The facts disclose that Ottaviano was engaged in the construction of roads and bridges in the state of New York. In or about March, 1962, Ottaviano had financial difficulties, the result of which was freezing of funds to be released by the state of New York on account of four projects being constructed by Ottaviano. An attempt was made to have its bonding company furnish the needed funds, which it did. However, the bonding company could not assume certain obligations outside of the four projects. Therefore, Ottaviano approached the plaintiff, with whom it had prior dealings, and notified it of the situation. A meeting was held at which a joint venture was established. At the meeting there appeared an attorney for the plaintiff and an attorney called in by the defendants, Francis J. Alwill. The parties agreed that the plaintiff would advance $250,000.00 on account of the projects which would entitle plaintiff to one-half the profits, if any, from these endeavors. Plaintiff further guaranteed an indebtedness due the National Bank of Westchester in the estimated amount of $460,000.00 and thereby obtained a discontinuance of a prosecution of legal action by the bank. Both Ottaviano and its affiliated corporation, Croton River were liable on the indebtedness to the bank. Ot-taviano and Croton River were to give individual notes secured by mortgages encumbering their property in New York and Florida.

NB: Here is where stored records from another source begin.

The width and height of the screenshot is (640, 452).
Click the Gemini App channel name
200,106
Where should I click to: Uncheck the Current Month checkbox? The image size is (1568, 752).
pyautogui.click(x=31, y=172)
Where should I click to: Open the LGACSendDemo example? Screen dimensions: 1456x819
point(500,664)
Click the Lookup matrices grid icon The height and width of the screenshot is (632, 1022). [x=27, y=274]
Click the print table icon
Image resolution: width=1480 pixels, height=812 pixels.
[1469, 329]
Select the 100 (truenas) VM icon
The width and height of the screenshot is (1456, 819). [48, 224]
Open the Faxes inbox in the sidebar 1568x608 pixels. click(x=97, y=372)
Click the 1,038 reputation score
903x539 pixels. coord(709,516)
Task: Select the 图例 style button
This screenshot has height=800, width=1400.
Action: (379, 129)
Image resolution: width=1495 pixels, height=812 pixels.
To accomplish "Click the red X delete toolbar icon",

Both plaintiff’s attorney and president testified that the maturing date of the master note for $250,000.00 was changed from May 1, 1965 to “demand” before the note was signed or delivered, and that the change was agreed upon by all parties and the alteration made by Mr. Alwill, who died prior to the institution of these actions. An expert identified the handwriting to be that of Mr. Alwill. The president of both Ottaviano and Croton River testified that to the best of his recollection the instrument was a three year note.

We have determined that the evidence related above is sufficient to support the chancellor’s findings, and that no error has been made to appear.

Therefore, the decrees appealed from are affirmed.

Affirmed.

Free access — add to your briefcase to read the full text and ask questions with AI

Cite This Page — Counsel Stack

Bluebook (online)
188 So. 2d 881, 1966 Fla. App. LEXIS 5150, Counsel Stack Legal Research, https://law.counselstack.com/opinion/a-e-ottaviano-inc-v-gerosa-roads-inc-fladistctapp-1966.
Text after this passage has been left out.